Work to be completed = Every record that follows must be given again exactly.

Data provided =
----------------
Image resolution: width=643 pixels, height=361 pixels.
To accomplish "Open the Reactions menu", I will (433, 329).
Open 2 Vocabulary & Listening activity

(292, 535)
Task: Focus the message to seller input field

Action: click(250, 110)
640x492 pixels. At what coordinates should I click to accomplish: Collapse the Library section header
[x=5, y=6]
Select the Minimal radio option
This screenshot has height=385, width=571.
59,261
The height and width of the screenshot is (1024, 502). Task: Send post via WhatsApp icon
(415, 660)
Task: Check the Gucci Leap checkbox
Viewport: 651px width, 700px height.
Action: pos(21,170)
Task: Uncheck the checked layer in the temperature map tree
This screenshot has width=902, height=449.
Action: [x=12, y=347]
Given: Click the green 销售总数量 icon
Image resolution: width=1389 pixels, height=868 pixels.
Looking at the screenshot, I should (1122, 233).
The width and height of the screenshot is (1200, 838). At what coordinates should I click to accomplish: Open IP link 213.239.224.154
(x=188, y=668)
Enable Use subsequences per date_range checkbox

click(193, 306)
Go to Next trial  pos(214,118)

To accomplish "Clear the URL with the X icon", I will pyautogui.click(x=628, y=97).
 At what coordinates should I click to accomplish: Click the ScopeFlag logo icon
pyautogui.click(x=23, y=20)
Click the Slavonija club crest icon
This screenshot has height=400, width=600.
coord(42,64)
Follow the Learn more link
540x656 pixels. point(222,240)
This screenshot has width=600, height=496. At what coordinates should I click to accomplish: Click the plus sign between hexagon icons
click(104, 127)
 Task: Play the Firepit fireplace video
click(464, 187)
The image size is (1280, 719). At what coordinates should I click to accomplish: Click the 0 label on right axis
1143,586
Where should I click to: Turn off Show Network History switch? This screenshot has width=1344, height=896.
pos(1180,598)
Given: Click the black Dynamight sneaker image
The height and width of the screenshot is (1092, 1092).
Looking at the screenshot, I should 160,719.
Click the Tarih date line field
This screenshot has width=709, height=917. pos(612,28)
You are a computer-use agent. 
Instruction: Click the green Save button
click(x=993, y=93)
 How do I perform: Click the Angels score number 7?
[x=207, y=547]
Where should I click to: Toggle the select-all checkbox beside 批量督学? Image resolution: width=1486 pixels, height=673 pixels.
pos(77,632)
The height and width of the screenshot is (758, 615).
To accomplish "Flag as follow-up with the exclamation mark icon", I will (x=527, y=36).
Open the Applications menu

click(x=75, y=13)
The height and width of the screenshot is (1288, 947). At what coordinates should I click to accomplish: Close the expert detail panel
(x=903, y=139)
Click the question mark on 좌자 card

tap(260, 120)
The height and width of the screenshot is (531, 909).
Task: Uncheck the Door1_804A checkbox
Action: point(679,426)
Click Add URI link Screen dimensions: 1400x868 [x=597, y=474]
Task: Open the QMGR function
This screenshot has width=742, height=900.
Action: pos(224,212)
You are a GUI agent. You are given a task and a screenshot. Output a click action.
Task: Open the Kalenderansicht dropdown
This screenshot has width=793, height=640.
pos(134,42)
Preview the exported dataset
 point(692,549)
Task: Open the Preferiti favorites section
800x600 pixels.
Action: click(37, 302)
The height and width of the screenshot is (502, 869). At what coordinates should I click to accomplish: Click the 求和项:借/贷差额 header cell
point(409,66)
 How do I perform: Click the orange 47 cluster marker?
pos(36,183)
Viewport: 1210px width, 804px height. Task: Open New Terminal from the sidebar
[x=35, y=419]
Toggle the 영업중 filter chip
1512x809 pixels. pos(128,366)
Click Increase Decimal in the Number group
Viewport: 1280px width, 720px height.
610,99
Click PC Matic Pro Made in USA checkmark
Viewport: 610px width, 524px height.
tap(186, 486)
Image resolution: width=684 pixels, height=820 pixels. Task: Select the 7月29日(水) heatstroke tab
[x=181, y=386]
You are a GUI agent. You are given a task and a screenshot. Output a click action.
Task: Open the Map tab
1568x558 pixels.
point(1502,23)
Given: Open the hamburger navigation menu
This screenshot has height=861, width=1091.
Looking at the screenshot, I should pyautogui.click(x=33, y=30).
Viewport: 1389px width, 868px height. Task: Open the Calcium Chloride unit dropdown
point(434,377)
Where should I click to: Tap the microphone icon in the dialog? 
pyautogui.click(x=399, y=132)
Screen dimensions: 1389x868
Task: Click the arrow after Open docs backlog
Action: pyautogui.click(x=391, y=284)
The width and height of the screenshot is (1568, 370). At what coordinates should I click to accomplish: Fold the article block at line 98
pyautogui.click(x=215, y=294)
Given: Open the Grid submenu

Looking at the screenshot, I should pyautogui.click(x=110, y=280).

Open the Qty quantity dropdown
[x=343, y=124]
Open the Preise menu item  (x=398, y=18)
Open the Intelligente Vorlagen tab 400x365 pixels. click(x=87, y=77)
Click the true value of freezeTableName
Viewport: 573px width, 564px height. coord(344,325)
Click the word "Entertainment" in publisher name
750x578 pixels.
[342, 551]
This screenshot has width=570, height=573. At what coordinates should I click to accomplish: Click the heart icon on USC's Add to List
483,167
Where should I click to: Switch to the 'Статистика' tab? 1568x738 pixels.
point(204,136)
----------------
Response below =
Image resolution: width=643 pixels, height=361 pixels.
To accomplish "Open the Reactions menu", I will (433, 329).
Open 2 Vocabulary & Listening activity

(292, 535)
Task: Focus the message to seller input field

Action: click(250, 110)
640x492 pixels. At what coordinates should I click to accomplish: Collapse the Library section header
[x=5, y=6]
Select the Minimal radio option
This screenshot has height=385, width=571.
59,261
The height and width of the screenshot is (1024, 502). Task: Send post via WhatsApp icon
(415, 660)
Task: Check the Gucci Leap checkbox
Viewport: 651px width, 700px height.
Action: pos(21,170)
Task: Uncheck the checked layer in the temperature map tree
This screenshot has width=902, height=449.
Action: [x=12, y=347]
Given: Click the green 销售总数量 icon
Image resolution: width=1389 pixels, height=868 pixels.
Looking at the screenshot, I should (1122, 233).
The width and height of the screenshot is (1200, 838). At what coordinates should I click to accomplish: Open IP link 213.239.224.154
(x=188, y=668)
Enable Use subsequences per date_range checkbox

click(193, 306)
Go to Next trial  pos(214,118)

To accomplish "Clear the URL with the X icon", I will pyautogui.click(x=628, y=97).
 At what coordinates should I click to accomplish: Click the ScopeFlag logo icon
pyautogui.click(x=23, y=20)
Click the Slavonija club crest icon
This screenshot has height=400, width=600.
coord(42,64)
Follow the Learn more link
540x656 pixels. point(222,240)
This screenshot has width=600, height=496. At what coordinates should I click to accomplish: Click the plus sign between hexagon icons
click(104, 127)
 Task: Play the Firepit fireplace video
click(464, 187)
The image size is (1280, 719). At what coordinates should I click to accomplish: Click the 0 label on right axis
1143,586
Where should I click to: Turn off Show Network History switch? This screenshot has width=1344, height=896.
pos(1180,598)
Given: Click the black Dynamight sneaker image
The height and width of the screenshot is (1092, 1092).
Looking at the screenshot, I should 160,719.
Click the Tarih date line field
This screenshot has width=709, height=917. pos(612,28)
You are a computer-use agent. 
Instruction: Click the green Save button
click(x=993, y=93)
 How do I perform: Click the Angels score number 7?
[x=207, y=547]
Where should I click to: Toggle the select-all checkbox beside 批量督学? Image resolution: width=1486 pixels, height=673 pixels.
pos(77,632)
The height and width of the screenshot is (758, 615).
To accomplish "Flag as follow-up with the exclamation mark icon", I will (x=527, y=36).
Open the Applications menu

click(x=75, y=13)
The height and width of the screenshot is (1288, 947). At what coordinates should I click to accomplish: Close the expert detail panel
(x=903, y=139)
Click the question mark on 좌자 card

tap(260, 120)
The height and width of the screenshot is (531, 909).
Task: Uncheck the Door1_804A checkbox
Action: point(679,426)
Click Add URI link Screen dimensions: 1400x868 [x=597, y=474]
Task: Open the QMGR function
This screenshot has width=742, height=900.
Action: pos(224,212)
You are a GUI agent. You are given a task and a screenshot. Output a click action.
Task: Open the Kalenderansicht dropdown
This screenshot has width=793, height=640.
pos(134,42)
Preview the exported dataset
 point(692,549)
Task: Open the Preferiti favorites section
800x600 pixels.
Action: click(37, 302)
The height and width of the screenshot is (502, 869). At what coordinates should I click to accomplish: Click the 求和项:借/贷差额 header cell
point(409,66)
 How do I perform: Click the orange 47 cluster marker?
pos(36,183)
Viewport: 1210px width, 804px height. Task: Open New Terminal from the sidebar
[x=35, y=419]
Toggle the 영업중 filter chip
1512x809 pixels. pos(128,366)
Click Increase Decimal in the Number group
Viewport: 1280px width, 720px height.
610,99
Click PC Matic Pro Made in USA checkmark
Viewport: 610px width, 524px height.
tap(186, 486)
Image resolution: width=684 pixels, height=820 pixels. Task: Select the 7月29日(水) heatstroke tab
[x=181, y=386]
You are a GUI agent. You are given a task and a screenshot. Output a click action.
Task: Open the Map tab
1568x558 pixels.
point(1502,23)
Given: Open the hamburger navigation menu
This screenshot has height=861, width=1091.
Looking at the screenshot, I should pyautogui.click(x=33, y=30).
Viewport: 1389px width, 868px height. Task: Open the Calcium Chloride unit dropdown
point(434,377)
Where should I click to: Tap the microphone icon in the dialog? 
pyautogui.click(x=399, y=132)
Screen dimensions: 1389x868
Task: Click the arrow after Open docs backlog
Action: pyautogui.click(x=391, y=284)
The width and height of the screenshot is (1568, 370). At what coordinates should I click to accomplish: Fold the article block at line 98
pyautogui.click(x=215, y=294)
Given: Open the Grid submenu

Looking at the screenshot, I should pyautogui.click(x=110, y=280).

Open the Qty quantity dropdown
[x=343, y=124]
Open the Preise menu item  (x=398, y=18)
Open the Intelligente Vorlagen tab 400x365 pixels. click(x=87, y=77)
Click the true value of freezeTableName
Viewport: 573px width, 564px height. coord(344,325)
Click the word "Entertainment" in publisher name
750x578 pixels.
[342, 551]
This screenshot has width=570, height=573. At what coordinates should I click to accomplish: Click the heart icon on USC's Add to List
483,167
Where should I click to: Switch to the 'Статистика' tab? 1568x738 pixels.
point(204,136)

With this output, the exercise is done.